The ability to monitor spikes and local field potentials (LFPs) in real-time is essential for advancing research in brain–computer interfaces (BCIs) [1,2,3]. These neural signals provide researchers with critical insights into the functional states of experimental subjects’ brains, supporting analyses at both the population and single-neuron levels [4]. Over the past few decades, tethered neural recording systems have matured significantly [5], exemplified by commercial platforms such as Cerebus (Blackrock Neurotech, Salt Lake City, UT, USA) and OmniPlex (Plexon, Dallas, TX, USA). However, the reliance on physical cables imposes several critical limitations. Tethered systems restrict the mobility of experimental subjects, making them unsuitable for studies requiring naturalistic behaviors or large-scale movements [6,7,8,9]. Moreover, the presence of physical connections increases the risk of infection in chronic implant studies and introduces substantial power-line noise, which complicates the analysis of signals in the 50/60 Hz range and its harmonics [10]. In response to these challenges, wireless microsystems have emerged as a transformative solution due to their unparalleled spatial portability, and become one of the most critical trends for the future [11].

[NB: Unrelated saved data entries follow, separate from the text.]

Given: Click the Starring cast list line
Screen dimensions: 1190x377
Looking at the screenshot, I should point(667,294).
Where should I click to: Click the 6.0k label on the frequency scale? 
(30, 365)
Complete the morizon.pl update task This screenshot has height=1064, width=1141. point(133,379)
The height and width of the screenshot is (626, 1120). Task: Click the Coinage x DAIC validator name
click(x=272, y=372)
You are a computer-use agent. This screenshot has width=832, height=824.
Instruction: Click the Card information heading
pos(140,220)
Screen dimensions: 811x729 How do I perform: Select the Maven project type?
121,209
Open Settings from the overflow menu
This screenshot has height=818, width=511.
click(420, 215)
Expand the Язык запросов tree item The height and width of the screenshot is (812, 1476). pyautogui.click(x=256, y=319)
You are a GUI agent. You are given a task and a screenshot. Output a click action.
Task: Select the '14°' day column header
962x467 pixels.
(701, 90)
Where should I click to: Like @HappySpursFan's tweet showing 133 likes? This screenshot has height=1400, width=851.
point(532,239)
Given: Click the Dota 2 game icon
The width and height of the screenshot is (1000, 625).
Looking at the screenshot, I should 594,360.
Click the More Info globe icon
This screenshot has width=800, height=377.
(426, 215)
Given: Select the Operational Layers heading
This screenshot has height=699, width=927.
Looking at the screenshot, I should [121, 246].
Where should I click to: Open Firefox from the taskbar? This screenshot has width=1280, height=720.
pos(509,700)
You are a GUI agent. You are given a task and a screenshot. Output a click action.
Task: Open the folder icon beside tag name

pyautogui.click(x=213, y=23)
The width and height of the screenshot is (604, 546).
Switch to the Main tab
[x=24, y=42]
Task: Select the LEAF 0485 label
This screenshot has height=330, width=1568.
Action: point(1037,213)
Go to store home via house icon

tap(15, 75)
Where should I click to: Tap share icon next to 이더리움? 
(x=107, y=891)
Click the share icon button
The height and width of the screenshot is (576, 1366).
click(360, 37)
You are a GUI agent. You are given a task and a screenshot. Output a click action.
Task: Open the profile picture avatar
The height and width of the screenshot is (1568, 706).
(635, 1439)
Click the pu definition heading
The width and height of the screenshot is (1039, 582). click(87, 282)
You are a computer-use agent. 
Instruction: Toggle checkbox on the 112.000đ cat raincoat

Wireless microsystems can be broadly categorized into two main approaches: application specific integrated circuit (ASIC)-based and commercial off-the-shelf (COTS)-based designs. ASIC-based solutions enable large-scale recording and on-chip signal processing [12,13,14]. A notable example is Neuralink’s custom ASIC system, which supports real-time recording across 3072 channels [12]. However, the high cost of chip design and fabrication, combined with limited flexibility to adapt to diverse experimental setups, has restricted the widespread adoption of these systems [7]. In contrast, COTS-based microsystems have emerged as the mainstream approach due to their lower development costs and greater adaptability. These systems often utilize Intan’s RHD series chips as front-end components for amplification, filtering, and analog-to-digital conversion [15,16,17]. They have been successfully validated in a variety of experimental models, ranging from rodents [17,18,19] to non-human primates (NHPs) [20,21,22,23,24,25] and even humans [6,26]. Shin et al. [16] developed an interference-free wireless microsystem capable of multi-subject data transmission in social interaction experiments, highlighting the flexibility of COTS-based designs. Additionally, many studies have focused on electrocorticography recording [15,27,28,29], which, while limited in spatial resolution compared to LFPs and spikes, provides valuable insights and serves as a reference for other electrophysiological signals. Integrating electrical [6,23,30] or optical [17,31] stimulation to create closed-loop systems represents another critical direction in this field.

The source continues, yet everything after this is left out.